**Work required**
Only a number is wanted here: how many lines in the entries below contain the word "link".

**Entries provided**
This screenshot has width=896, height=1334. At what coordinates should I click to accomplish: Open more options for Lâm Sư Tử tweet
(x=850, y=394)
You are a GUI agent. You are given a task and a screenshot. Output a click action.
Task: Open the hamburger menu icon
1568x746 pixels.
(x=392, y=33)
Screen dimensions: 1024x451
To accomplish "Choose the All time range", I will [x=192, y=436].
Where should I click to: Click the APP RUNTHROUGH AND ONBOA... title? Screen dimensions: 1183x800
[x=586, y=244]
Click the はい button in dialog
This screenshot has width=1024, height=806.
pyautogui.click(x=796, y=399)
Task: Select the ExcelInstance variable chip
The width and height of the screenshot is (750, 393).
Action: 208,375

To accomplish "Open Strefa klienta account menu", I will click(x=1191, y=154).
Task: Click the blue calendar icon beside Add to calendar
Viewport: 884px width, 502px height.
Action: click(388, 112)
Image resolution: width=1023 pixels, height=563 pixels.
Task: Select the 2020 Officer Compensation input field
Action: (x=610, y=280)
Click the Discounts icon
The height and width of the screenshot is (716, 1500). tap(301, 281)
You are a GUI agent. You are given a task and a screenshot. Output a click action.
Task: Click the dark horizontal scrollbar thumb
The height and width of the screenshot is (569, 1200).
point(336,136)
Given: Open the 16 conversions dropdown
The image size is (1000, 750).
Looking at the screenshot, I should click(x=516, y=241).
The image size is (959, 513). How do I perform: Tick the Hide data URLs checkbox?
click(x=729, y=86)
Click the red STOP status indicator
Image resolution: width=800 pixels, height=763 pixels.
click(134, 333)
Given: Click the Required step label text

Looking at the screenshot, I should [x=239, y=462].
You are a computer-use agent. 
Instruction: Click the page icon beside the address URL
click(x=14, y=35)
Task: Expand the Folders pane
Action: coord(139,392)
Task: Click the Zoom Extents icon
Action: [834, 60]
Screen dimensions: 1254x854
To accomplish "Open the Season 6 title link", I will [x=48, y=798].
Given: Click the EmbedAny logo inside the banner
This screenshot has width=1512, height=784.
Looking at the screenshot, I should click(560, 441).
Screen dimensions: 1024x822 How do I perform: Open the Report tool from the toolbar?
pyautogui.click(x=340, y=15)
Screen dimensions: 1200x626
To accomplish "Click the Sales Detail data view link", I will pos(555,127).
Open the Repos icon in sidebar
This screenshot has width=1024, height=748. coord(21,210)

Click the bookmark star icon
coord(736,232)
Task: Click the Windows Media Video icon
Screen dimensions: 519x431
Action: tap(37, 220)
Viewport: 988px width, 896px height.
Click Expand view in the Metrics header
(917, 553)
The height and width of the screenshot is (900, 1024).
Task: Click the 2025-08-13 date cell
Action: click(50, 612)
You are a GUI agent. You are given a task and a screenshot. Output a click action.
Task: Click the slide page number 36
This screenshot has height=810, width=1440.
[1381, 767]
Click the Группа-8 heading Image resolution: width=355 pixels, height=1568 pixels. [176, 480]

**Result**
2